Data records ::
Segment Open

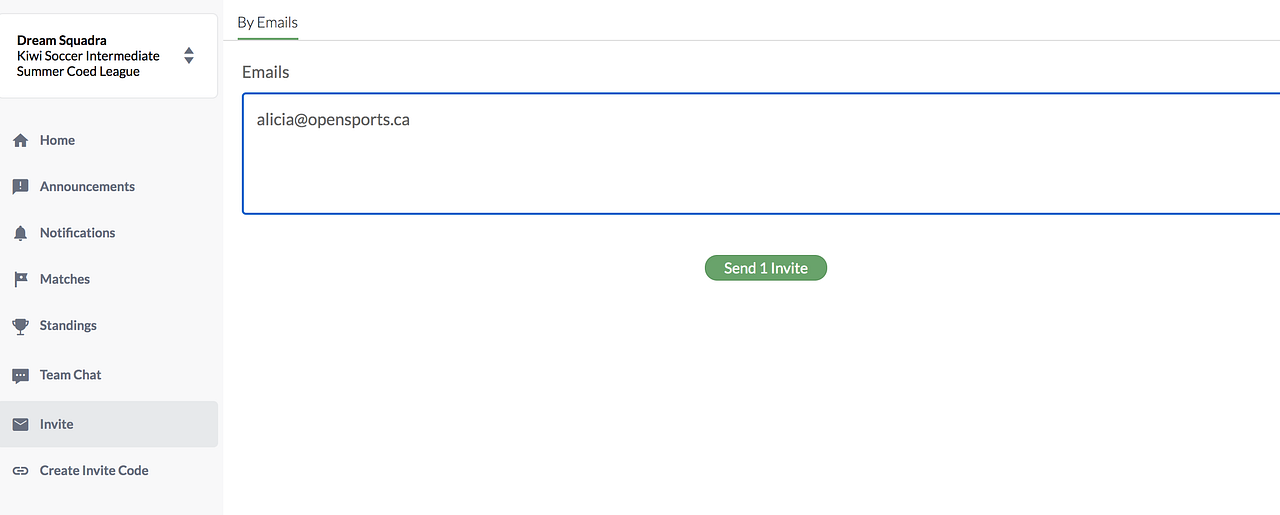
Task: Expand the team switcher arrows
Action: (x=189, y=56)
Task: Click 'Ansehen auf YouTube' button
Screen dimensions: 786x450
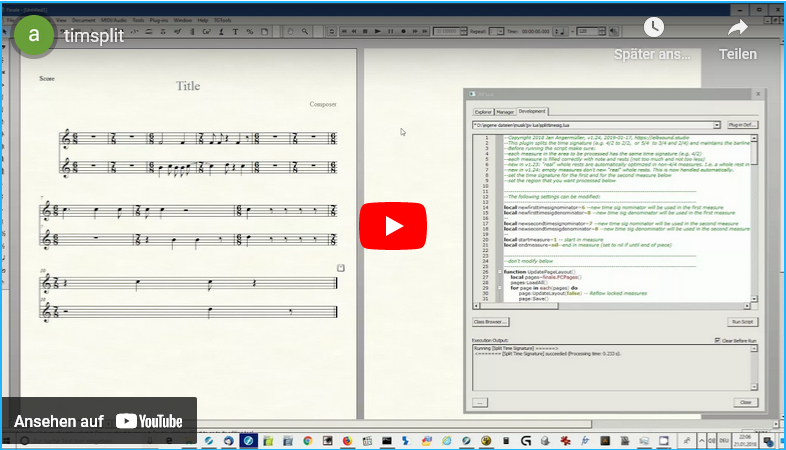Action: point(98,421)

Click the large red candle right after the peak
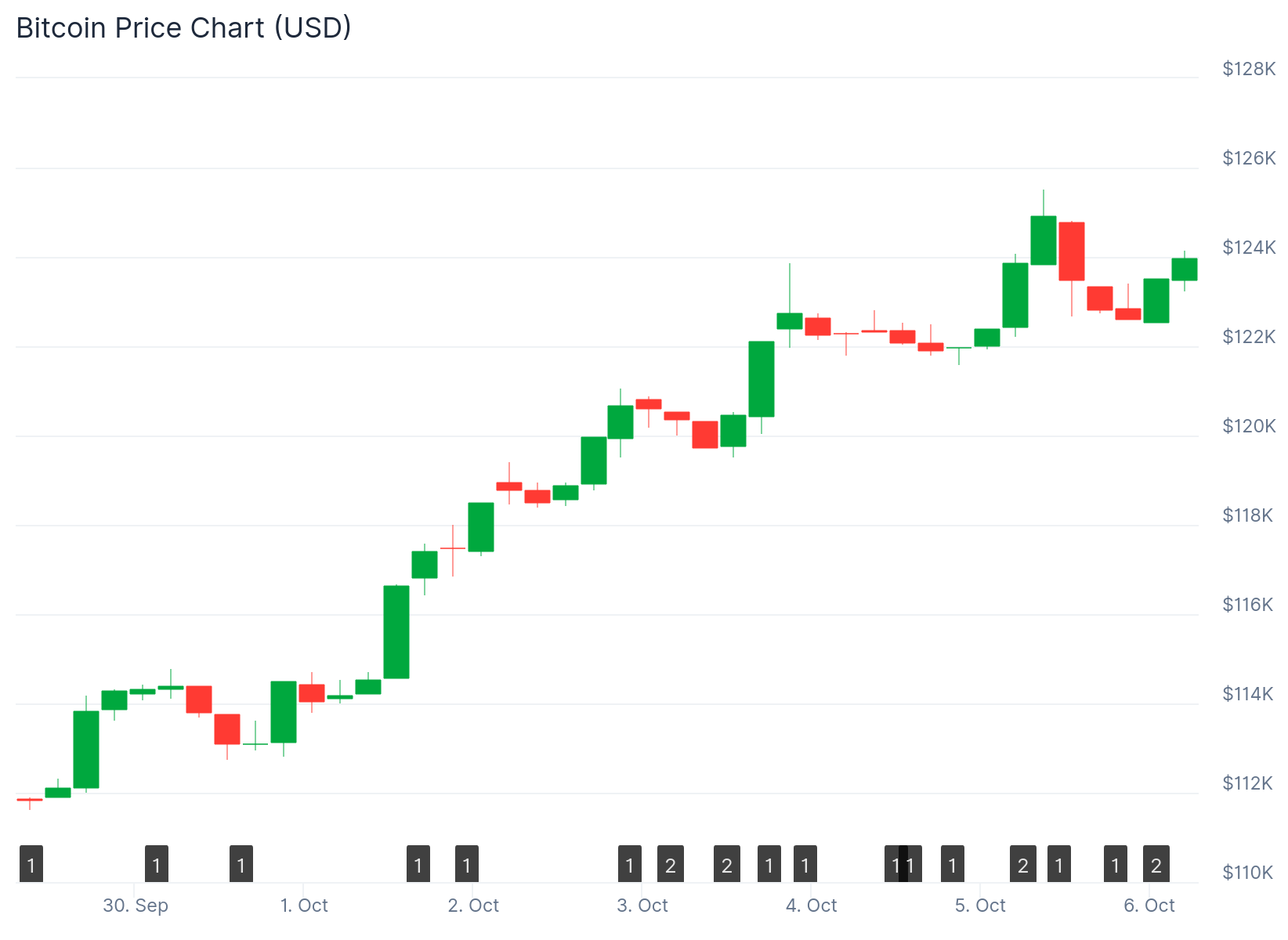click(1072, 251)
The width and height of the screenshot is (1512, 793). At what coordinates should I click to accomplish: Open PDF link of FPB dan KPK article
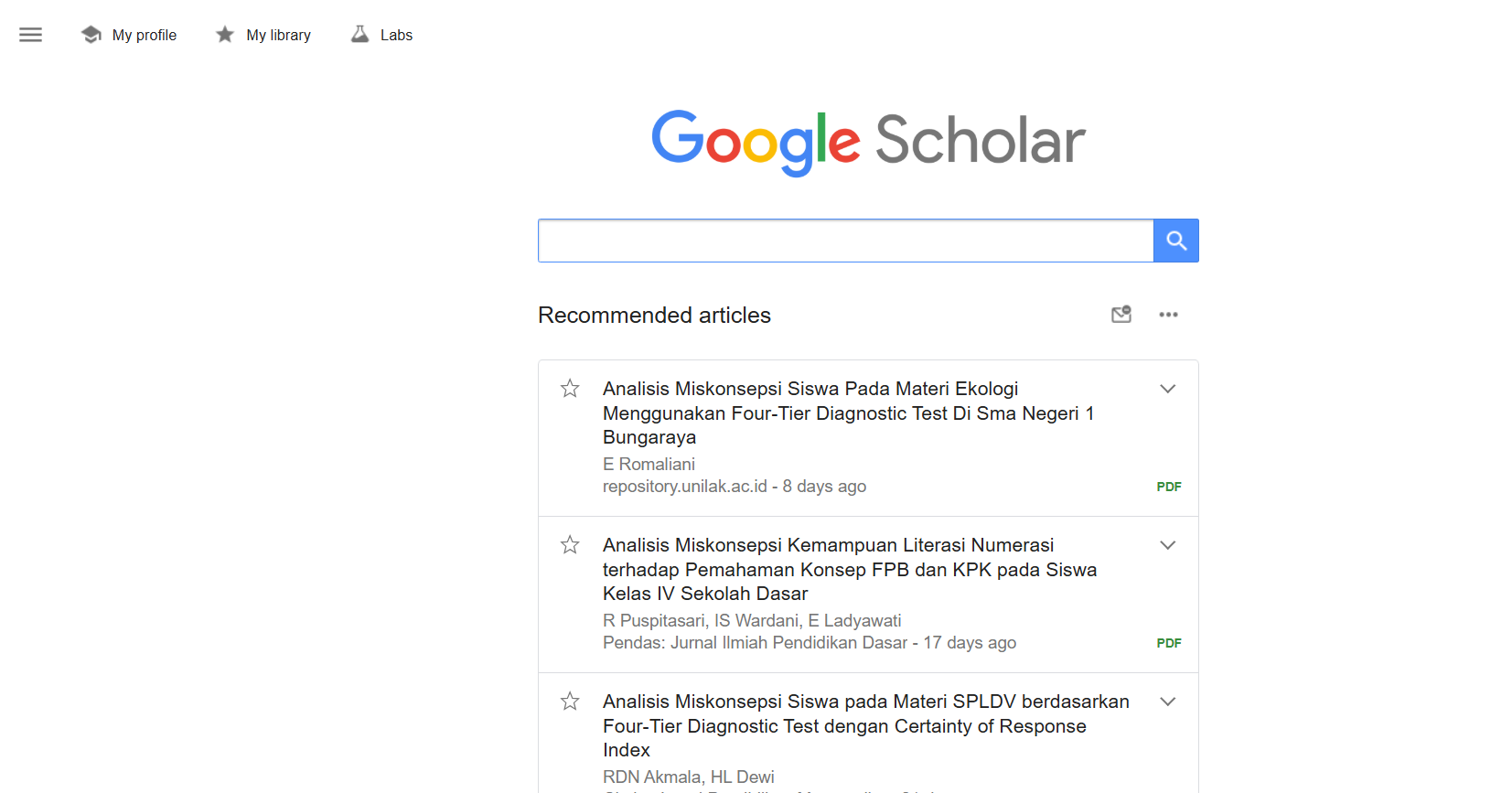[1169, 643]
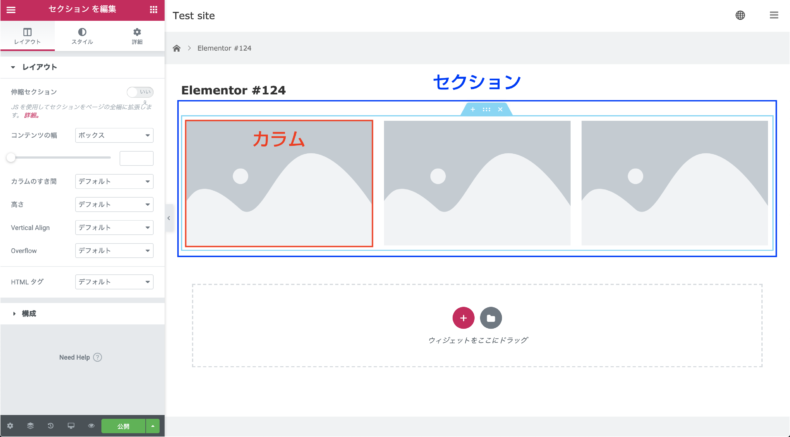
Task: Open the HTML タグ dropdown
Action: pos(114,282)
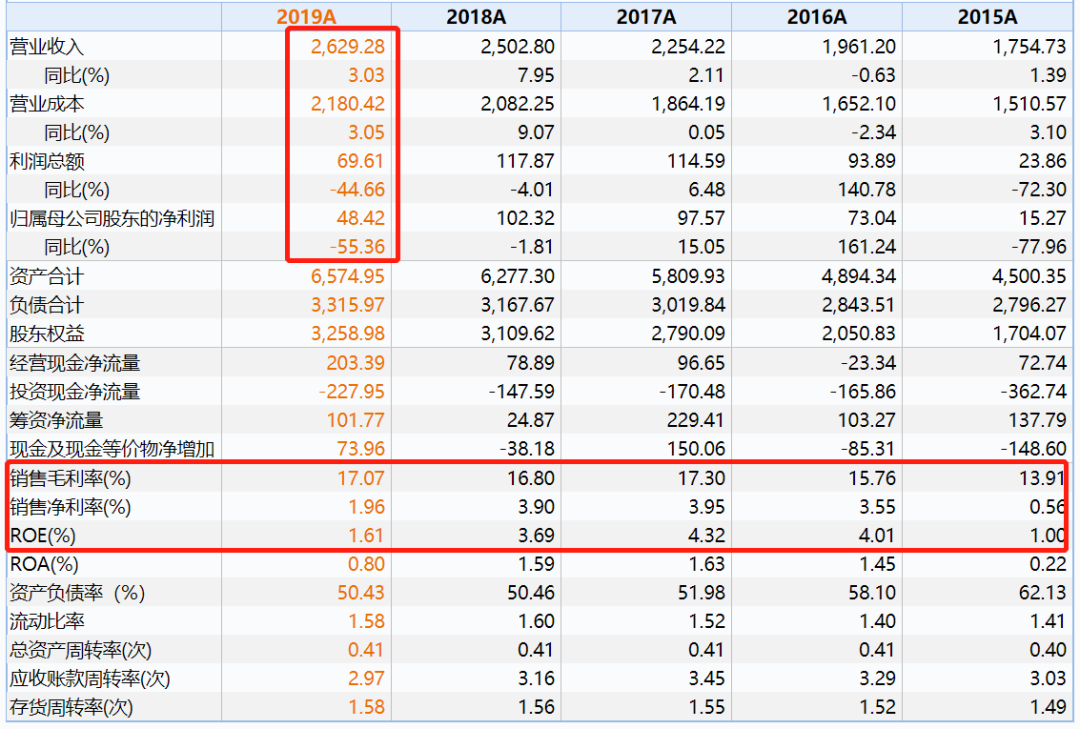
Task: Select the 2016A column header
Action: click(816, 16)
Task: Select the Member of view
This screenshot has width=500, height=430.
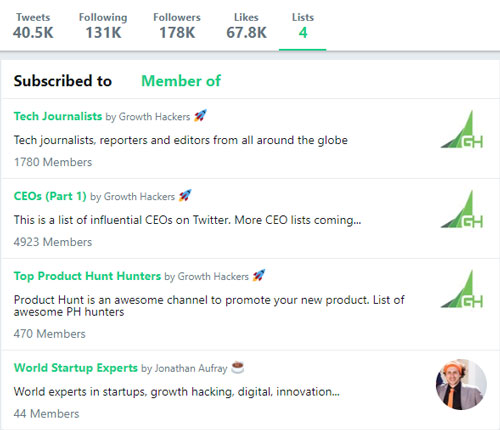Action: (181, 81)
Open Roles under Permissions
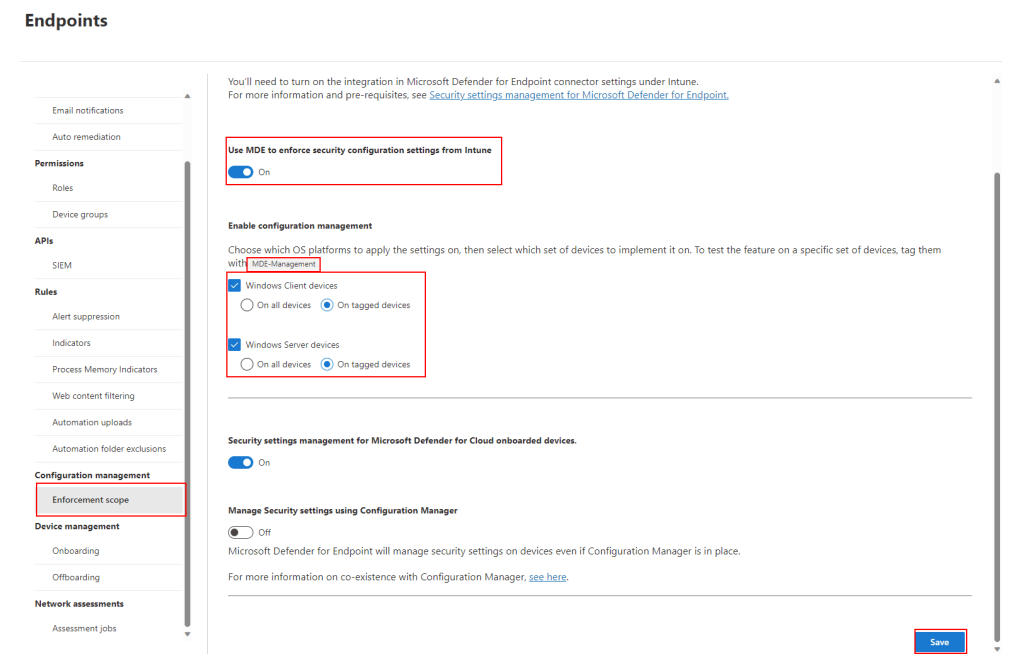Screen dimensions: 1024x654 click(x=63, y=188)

Segment Closed

Goal of the exercise :: Your copy must consist solely of the lines from the one containing "This screenshot has width=500, height=430." through the final line of the material above, transcribed exactly, with the pictures left out.

Result of the task ::
This screenshot has width=500, height=430.
Action: (181, 81)
Open Roles under Permissions
Screen dimensions: 1024x654 click(x=63, y=188)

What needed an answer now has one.